I know a lot about history. I may not know the specific history you had in mind though.

I do see now that this has been brought up before. Before posting, I did search the archives, but obviously not closely enough. I blame it on the early morning hour.


It is the fastest and actually the best hash for that workloads where it
is used, but unfortunately it is too simple for attacker to predict end
result.

Yes, the distribution of the vanilla function is decent, and yes it's very fast. But all that won't help you when chains start having tens of thousands of items, and you have to iterate through them constantly. But I guess that if it makes you feel better, you can call that "unfortunate."

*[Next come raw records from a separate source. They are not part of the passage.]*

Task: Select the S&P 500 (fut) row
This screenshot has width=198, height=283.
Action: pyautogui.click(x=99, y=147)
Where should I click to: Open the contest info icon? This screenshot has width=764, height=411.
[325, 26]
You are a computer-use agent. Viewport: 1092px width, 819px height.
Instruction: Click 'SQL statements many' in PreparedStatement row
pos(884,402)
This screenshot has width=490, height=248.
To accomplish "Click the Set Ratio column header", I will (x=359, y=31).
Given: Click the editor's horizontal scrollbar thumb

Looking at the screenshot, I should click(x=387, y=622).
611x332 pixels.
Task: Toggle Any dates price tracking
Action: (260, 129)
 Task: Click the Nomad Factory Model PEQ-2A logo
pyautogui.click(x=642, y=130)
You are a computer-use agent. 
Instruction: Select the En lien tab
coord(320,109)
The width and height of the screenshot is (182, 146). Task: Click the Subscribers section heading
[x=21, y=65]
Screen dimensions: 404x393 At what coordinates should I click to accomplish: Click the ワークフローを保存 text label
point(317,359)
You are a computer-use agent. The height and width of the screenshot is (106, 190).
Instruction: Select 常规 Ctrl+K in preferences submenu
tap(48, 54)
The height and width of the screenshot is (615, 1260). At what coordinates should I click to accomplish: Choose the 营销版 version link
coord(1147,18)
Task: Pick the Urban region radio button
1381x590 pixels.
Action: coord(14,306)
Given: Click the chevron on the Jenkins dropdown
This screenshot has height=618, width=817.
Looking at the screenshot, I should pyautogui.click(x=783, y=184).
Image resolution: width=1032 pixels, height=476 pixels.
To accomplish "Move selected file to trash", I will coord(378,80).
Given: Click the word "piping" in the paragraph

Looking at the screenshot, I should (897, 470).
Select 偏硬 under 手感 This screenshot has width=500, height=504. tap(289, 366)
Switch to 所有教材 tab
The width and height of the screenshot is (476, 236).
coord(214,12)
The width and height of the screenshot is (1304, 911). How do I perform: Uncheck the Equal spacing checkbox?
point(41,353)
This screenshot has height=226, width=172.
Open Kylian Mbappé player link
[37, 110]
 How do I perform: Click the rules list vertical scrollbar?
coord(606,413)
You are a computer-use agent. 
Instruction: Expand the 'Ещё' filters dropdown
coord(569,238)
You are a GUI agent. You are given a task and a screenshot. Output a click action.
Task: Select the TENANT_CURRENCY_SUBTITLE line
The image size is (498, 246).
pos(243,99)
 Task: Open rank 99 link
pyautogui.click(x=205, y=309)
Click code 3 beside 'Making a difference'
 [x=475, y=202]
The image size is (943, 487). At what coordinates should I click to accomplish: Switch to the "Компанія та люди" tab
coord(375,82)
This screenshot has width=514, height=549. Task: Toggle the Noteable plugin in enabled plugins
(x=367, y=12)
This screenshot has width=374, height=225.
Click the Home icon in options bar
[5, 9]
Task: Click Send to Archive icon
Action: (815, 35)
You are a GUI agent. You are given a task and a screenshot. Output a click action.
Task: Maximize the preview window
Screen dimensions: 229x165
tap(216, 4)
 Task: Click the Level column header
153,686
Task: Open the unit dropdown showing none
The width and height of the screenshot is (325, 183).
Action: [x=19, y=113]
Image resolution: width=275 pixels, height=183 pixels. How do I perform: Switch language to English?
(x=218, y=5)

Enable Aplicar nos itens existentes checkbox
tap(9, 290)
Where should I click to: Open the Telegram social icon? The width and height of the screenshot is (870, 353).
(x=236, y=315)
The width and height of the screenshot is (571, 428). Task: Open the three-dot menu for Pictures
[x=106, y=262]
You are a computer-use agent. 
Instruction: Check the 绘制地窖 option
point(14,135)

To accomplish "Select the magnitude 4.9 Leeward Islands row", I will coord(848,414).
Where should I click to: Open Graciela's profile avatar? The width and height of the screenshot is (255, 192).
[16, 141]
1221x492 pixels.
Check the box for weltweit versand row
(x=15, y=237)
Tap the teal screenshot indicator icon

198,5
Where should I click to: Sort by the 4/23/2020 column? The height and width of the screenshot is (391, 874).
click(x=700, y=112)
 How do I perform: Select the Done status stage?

unsigned int inet_ehashfn(const __be32 laddr, const __u16 lport,
                         const __be32 faddr, const __be16 fport)
{
   return jhash_3words((__force __u32)faddr, (__force __u32)laddr,
                       (((__force __u32)fport) << 16) + lport,
                       inet_ehash_rnd);
}

And this is utterly broken. For more details please read netdev@
archives and trivial analysis of jhash_3words().

Utterly broken? Nonsense. I have tested the actual function I proposed (sans the __force and __u32 stuff, which weren't necessary in my test program), against real data, collected from various servers in real-time. It has consistently achieved lower average chain lengths than the vanilla function and demonstrated no artifacting, and that's trivial to verify.

The only analysis I could find was this http://tservice.net.ru/~s0mbre/blog/2006/05/14#2006_05_14, which uses jhash_2words, and not jhash_3words, and which naively attempts to take the output of jhash_2words, and to perform the same mixing trick that the vanilla inet_ehashfn does and uses artificially generated data sets.

But please, feel free to point out any other _unfavorable_ analyses of jhash_2words or jhash_3words that I may have missed.


We can use jhash_2words(laddr, faddr, portpair^inet_ehash_rnd) though.

Please explain to me how jhash_2words solves the issue that you claim jhash_3words has, when they both use the same underlying bit-mixer?